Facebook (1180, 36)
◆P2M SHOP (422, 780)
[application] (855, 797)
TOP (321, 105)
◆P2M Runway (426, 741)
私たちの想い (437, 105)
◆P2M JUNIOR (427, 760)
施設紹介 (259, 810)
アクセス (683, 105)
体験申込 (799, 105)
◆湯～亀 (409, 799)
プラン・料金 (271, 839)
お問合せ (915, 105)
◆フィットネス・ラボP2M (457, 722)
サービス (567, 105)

──────────

» Challenge: Please update the records above by changing "TOP" to "HOME" and leave everything else unchanged.

» Answer for this exercise:
Facebook (1180, 36)
◆P2M SHOP (422, 780)
[application] (855, 797)
HOME (321, 105)
◆P2M Runway (426, 741)
私たちの想い (437, 105)
◆P2M JUNIOR (427, 760)
施設紹介 (259, 810)
アクセス (683, 105)
体験申込 (799, 105)
◆湯～亀 (409, 799)
プラン・料金 (271, 839)
お問合せ (915, 105)
◆フィットネス・ラボP2M (457, 722)
サービス (567, 105)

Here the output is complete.